(WORK TO COMPLETE) Your output should consist solely of the lines from the one holding "You are a computer-use" to the end of the records below, inclusive, reproduced exactly and free of pictures.

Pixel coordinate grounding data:
----------

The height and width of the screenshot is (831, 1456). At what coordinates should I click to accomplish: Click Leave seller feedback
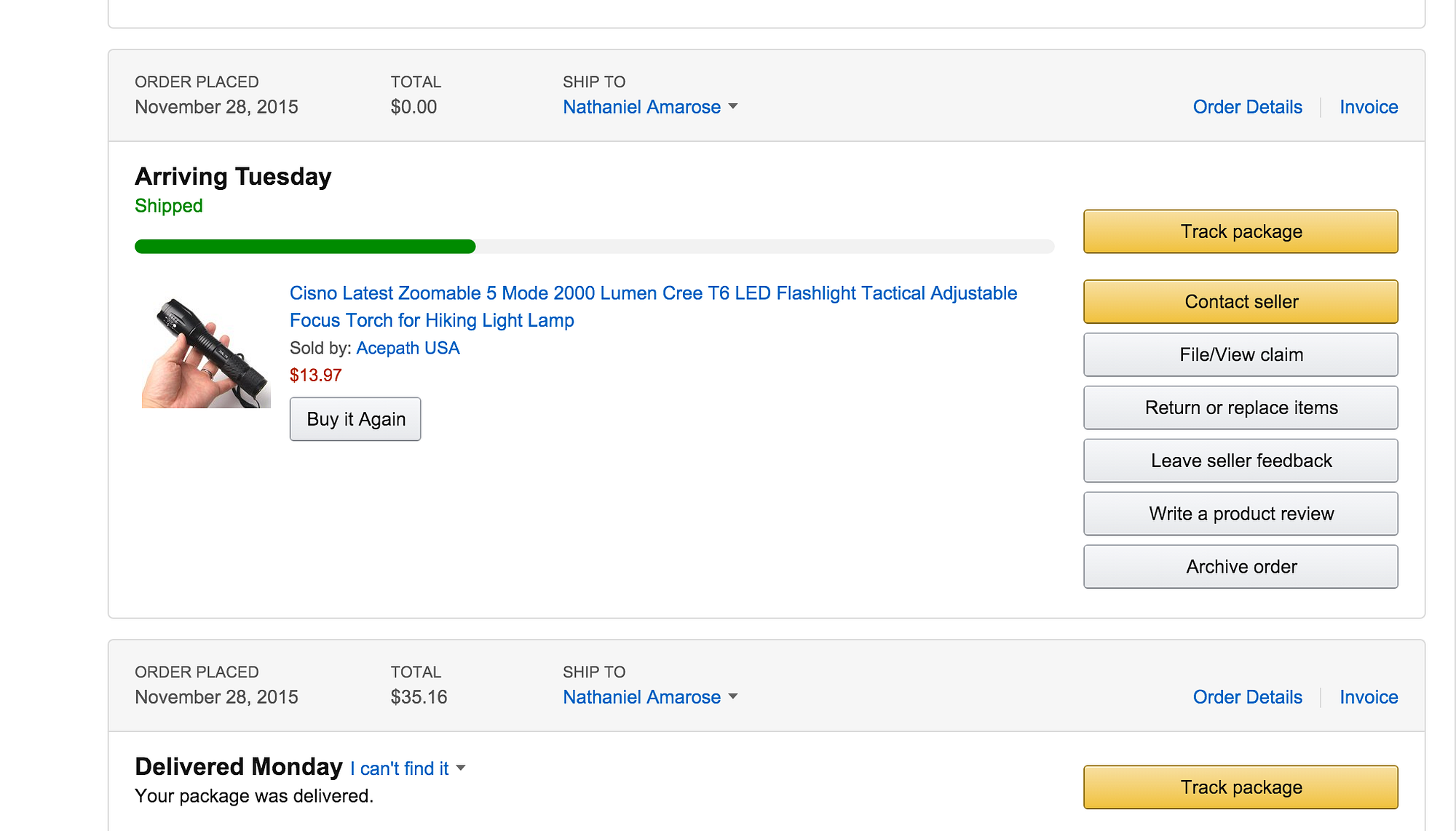pyautogui.click(x=1241, y=461)
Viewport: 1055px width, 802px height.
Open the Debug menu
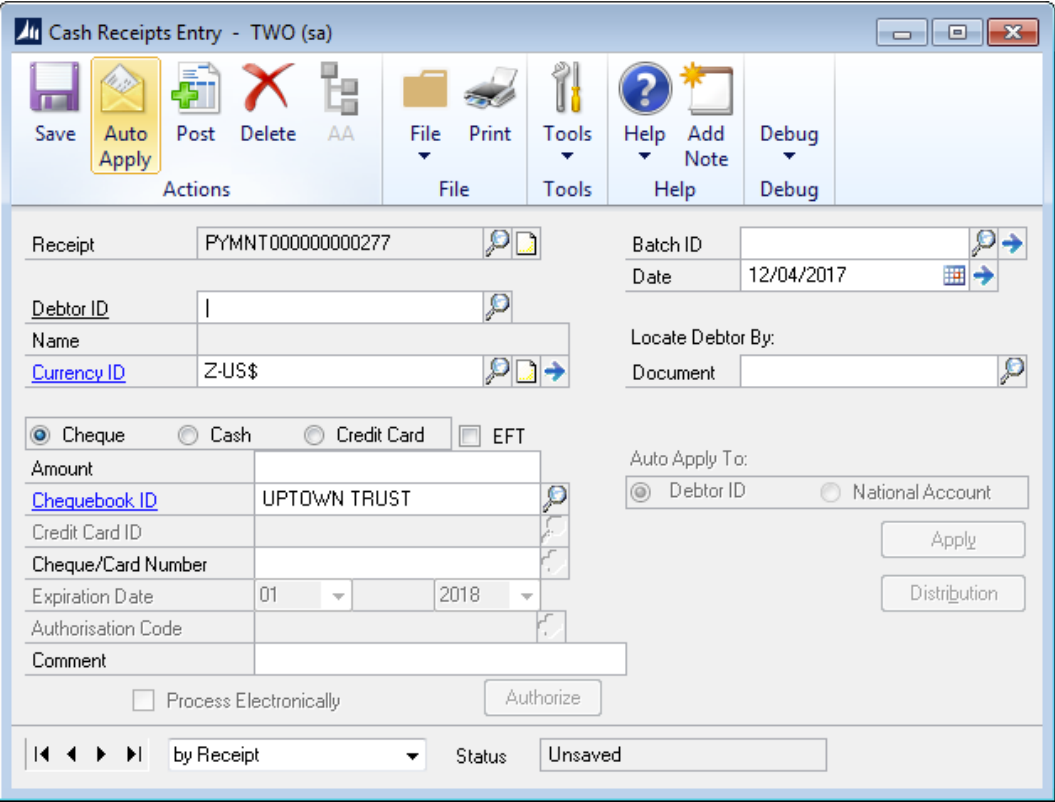(788, 143)
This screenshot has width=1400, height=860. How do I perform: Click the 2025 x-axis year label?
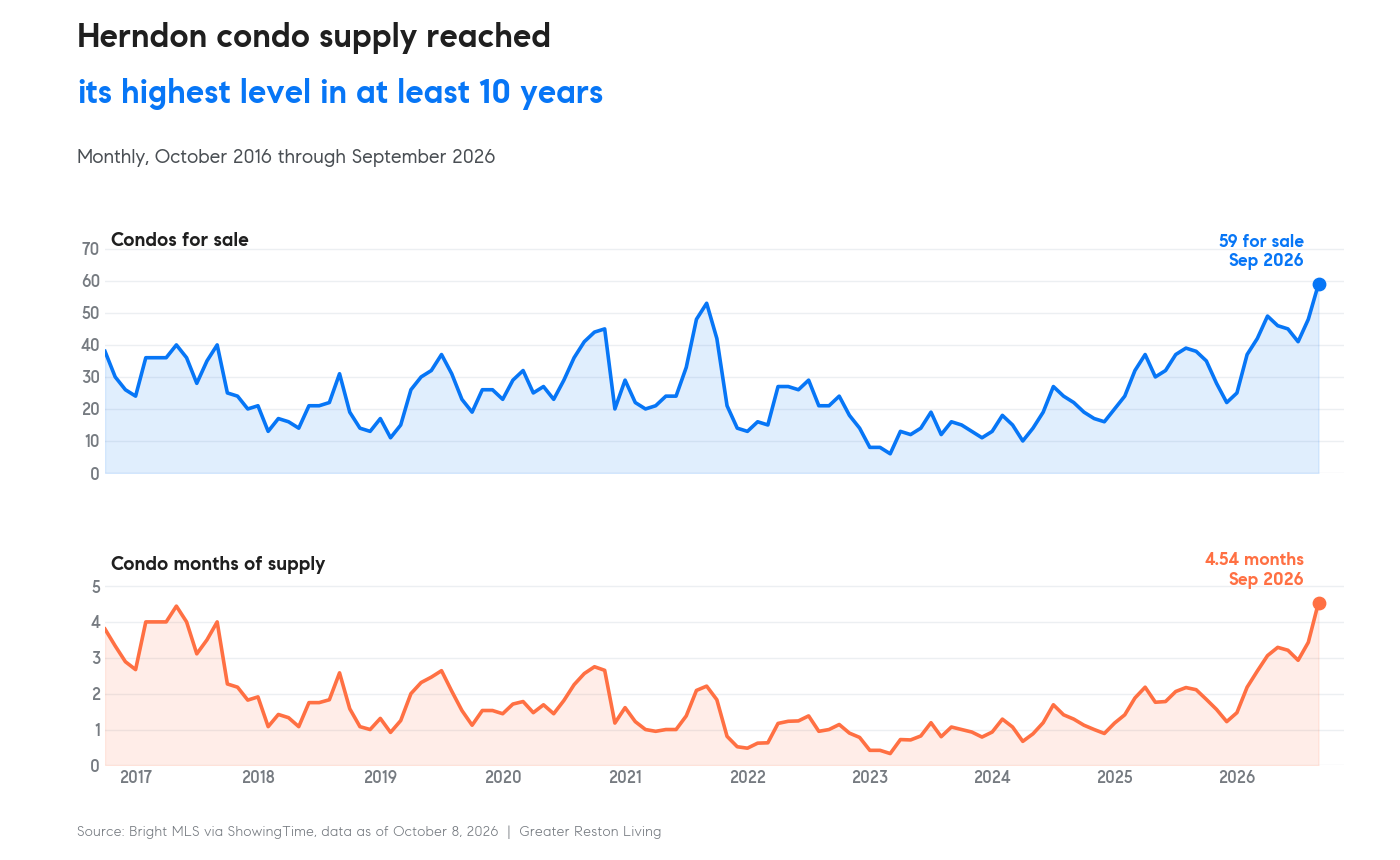(1114, 778)
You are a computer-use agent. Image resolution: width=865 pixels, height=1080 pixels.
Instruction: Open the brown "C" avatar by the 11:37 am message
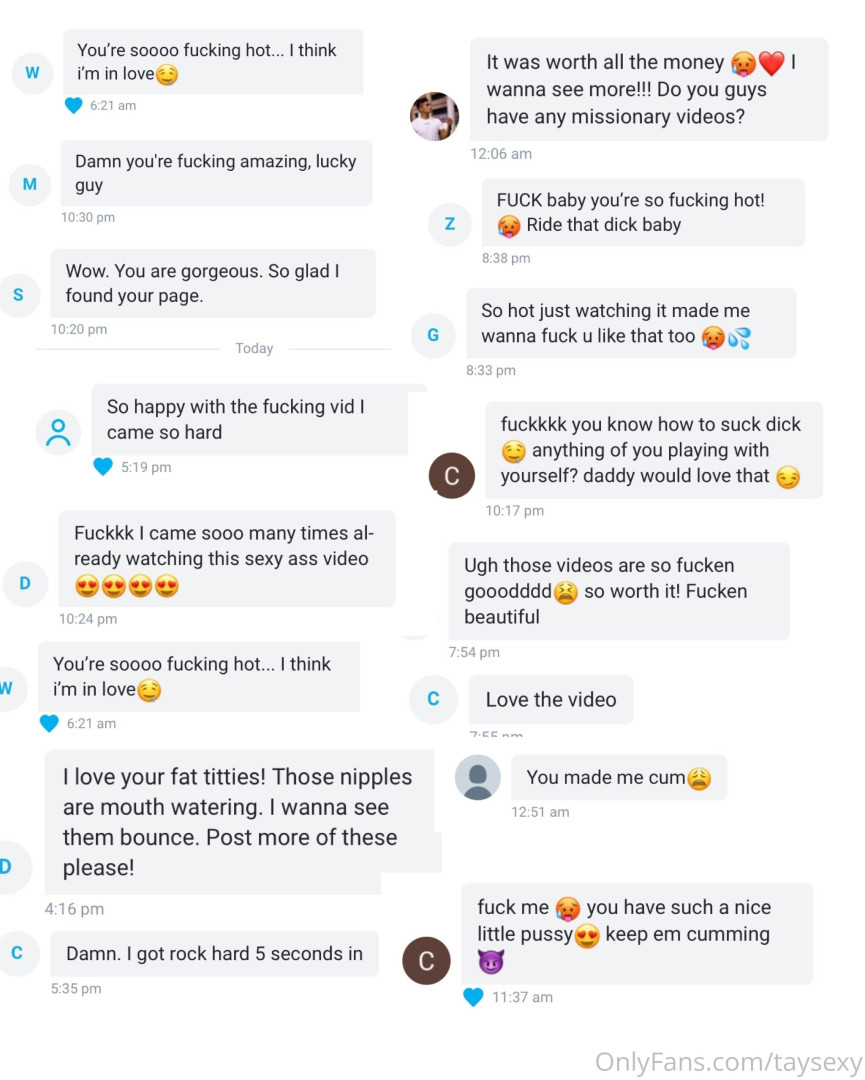tap(426, 961)
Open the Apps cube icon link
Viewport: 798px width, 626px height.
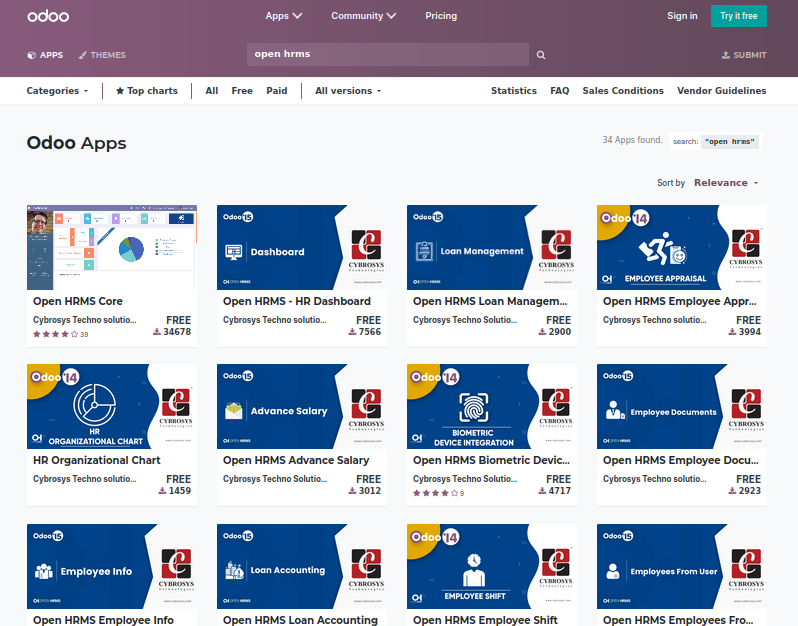point(45,55)
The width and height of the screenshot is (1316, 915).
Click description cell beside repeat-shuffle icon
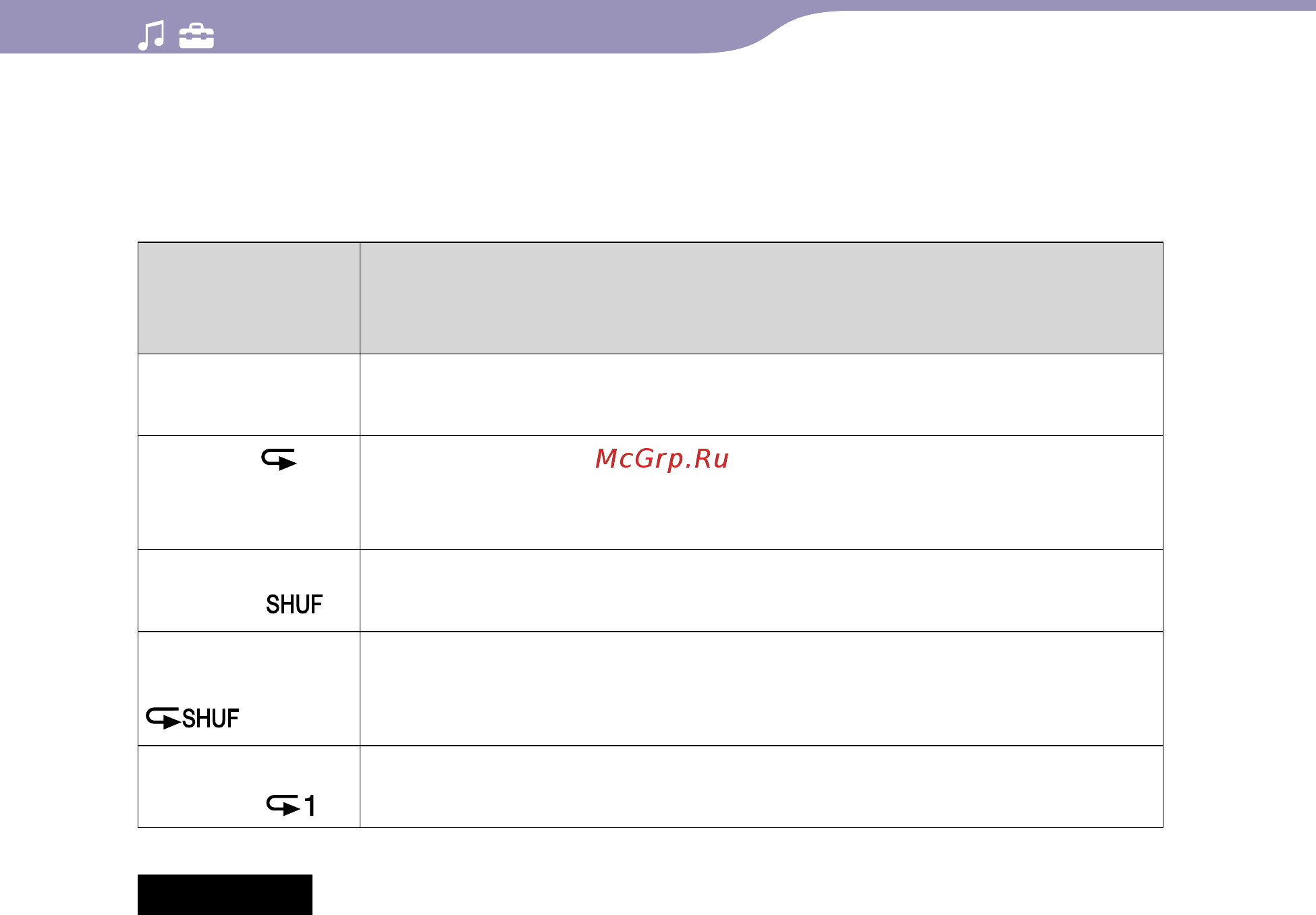(761, 688)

----------

(EXERCISE OUTPUT)
You are a computer-use agent. Image resolution: width=865 pixels, height=1080 pixels.
Instruction: Open the brown "C" avatar by the 11:37 am message
tap(426, 961)
Open the Apps cube icon link
Viewport: 798px width, 626px height.
point(45,55)
The width and height of the screenshot is (1316, 915).
Click description cell beside repeat-shuffle icon
(761, 688)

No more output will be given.